Monday, January 14, 2008

Inspiration sans Motivation

I always run across executed versions of ideas I had ages ago. Serious kudos to the founders for getting these businesses off the ground. I’m still sitting on my butt waiting for something that really screams my name; otherwise, the effort isn’t really fun. Nine times out of ten, I just want the product/service – I don’t want to be the one to actually do it.

I was thinking of this when I came across Angie’s List a site where homeowners can rate service companies such as landscapers, painters and roofers in their local areas. What a fabulous concept if I may say so myself. I wanted to develop this almost ten years ago when I heard the ongoing saga a girlfriend in Little Falls, NJ was recounting regarding her plumber. I even contacted my data nerd/website development friends who asked, “How do you plan to make money?” At the time, my response was, “I don’t know.

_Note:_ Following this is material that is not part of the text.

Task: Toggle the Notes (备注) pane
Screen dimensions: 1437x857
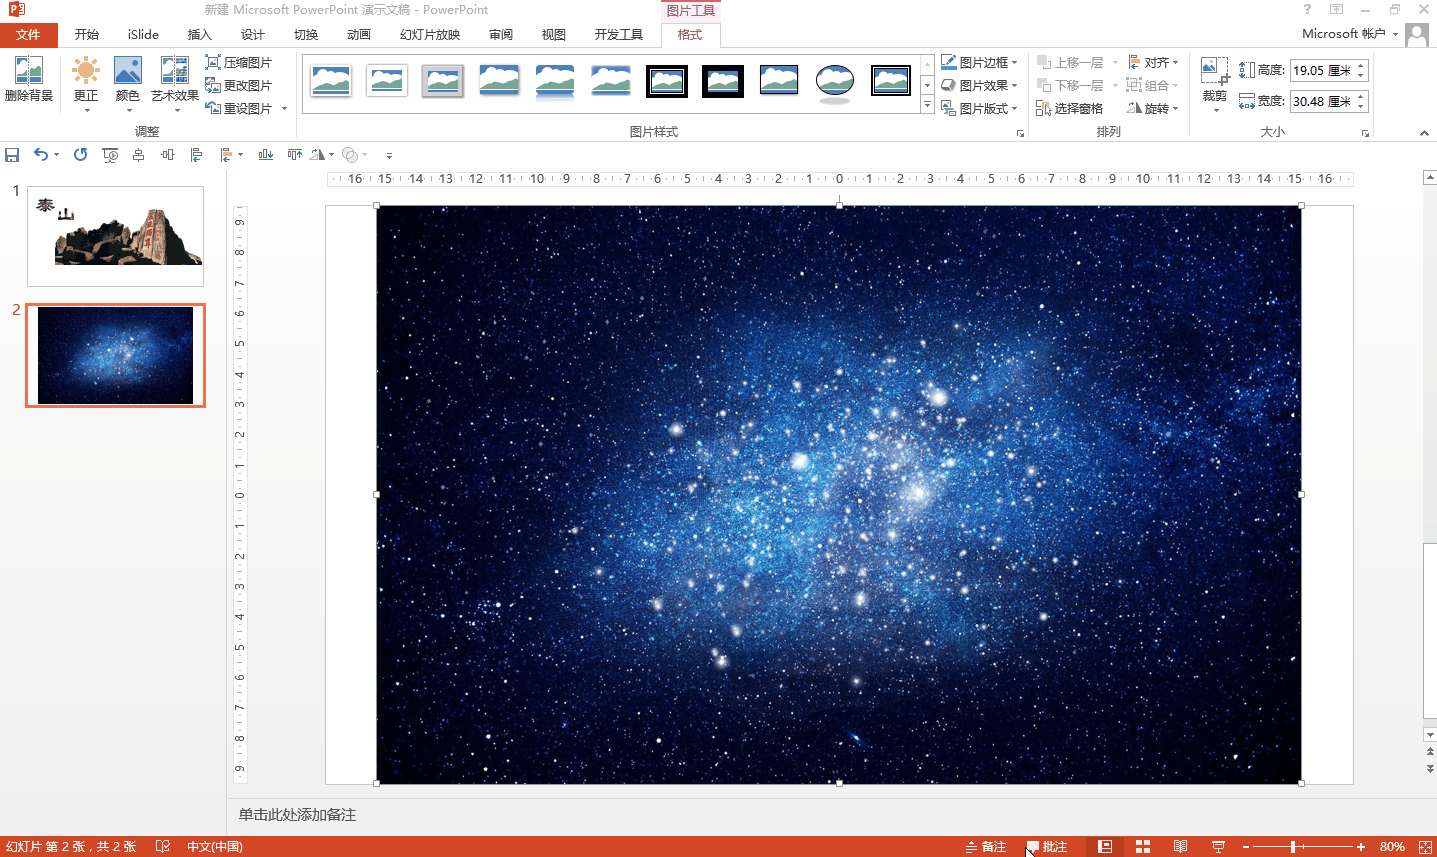Action: coord(985,847)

Online advertising?” They laughed at me. Ha. Still funny today? Not so much.

I used to carry a little spiral notebook to capture great concepts but long ago gave up on it. I had a vague inclination to try to find it to see what else is in there so I took the time to dig it out of a box in the basement two weekends ago. I cannot believe the number of ideas it contains – some of which are okay, others very outdated and so many others which have come to fruition that I can hardly believe they didn’t exist at that time. Was I just clueless?

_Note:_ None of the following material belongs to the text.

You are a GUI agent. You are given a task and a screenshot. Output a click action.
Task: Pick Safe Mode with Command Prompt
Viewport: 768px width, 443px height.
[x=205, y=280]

Following are some examples:

  • Mystery shopping but for local area retailers, bankers, restaurants who want unbiased, third-party feedback
  • Branded, drive through, healthy, fast food franchises (e.g., fresh spring rolls, chicken satay)
  • Roamin’ Gecko: an untraditional travel agency specializing in off-the-beaten track vacations
  • A music kiosk in the mall where you could select from a huge database of singles and burn them to CD (clearly pre-Napster and iTunes!)
  • Spas in the airport (Hello! Very glad this was done.)
  • Personal shoppers and errand runners for time-sensitive professionals
  • Mug wipes: handy like baby wipes but non-toxic so you can wipe out your office mug if there’s no kitchen nearby
  • Tupperwine: in-home parties that sell what women actually want and educate us on grapes, vintages, etc. Hey, we’re drinking wine at these parties anyway, why not focus on it?
  • Rentable small movie theaters with comfortable couches/seats and fully stocked bars in which to hold intimate parties
  • City-specific, personal tours where you could select gender, age, reason for visiting, etc. and, depending on price range, the site would arrange the typical (e.g., hotel, restaurants, car service) and atypical (e.g., bridal shop tours, trendy bars) tours
  • Corporate offsite/day spa with guided meditation, brainstorming sessions, massages, breakout working sessions, etc. designed to relax/inspire yet professionally facilitated to drive results
  • A series of children’s books entitled, “So my best friend is . . .” each of which gives engaging, fun facts about a given religion, race, disability, etc.
  • SlamDate: an online service a la Angie’s List where you could actually rate, by name and location, your weekend dates, long-term romances and one night stands to warn innocent others (which, in retrospect, goes against my core values but what the hey – my friend Mary and I even went so far as to secure the URL for a year)
  • Ann Taylor bridal (brand extension): which in 1993 would have been a fabulous market entry – before Vera Wang became a household name and after I had all of the sequins removed from my gown much to the consternation of the sales lady who said, “You are the most conservative bride I’ve ever encountered.” Yeah, and I don’t have the requisite “big bangs” to be in this shop
  • A local wine bar to cater to the after-movie crowd who just wants to chill in a quiet environment, have some cheese and crackers and be with friends (which, when I called on a waterfront property on Schoen Place in my hometown in the mid ‘90s, the developer briskly dismissed me with a “that’s a stupid idea” and hung up on me. Thanks buddy.)
Someday the perfect idea will hit me . . . and perhaps then I'll muster some energy. Until then, off to work.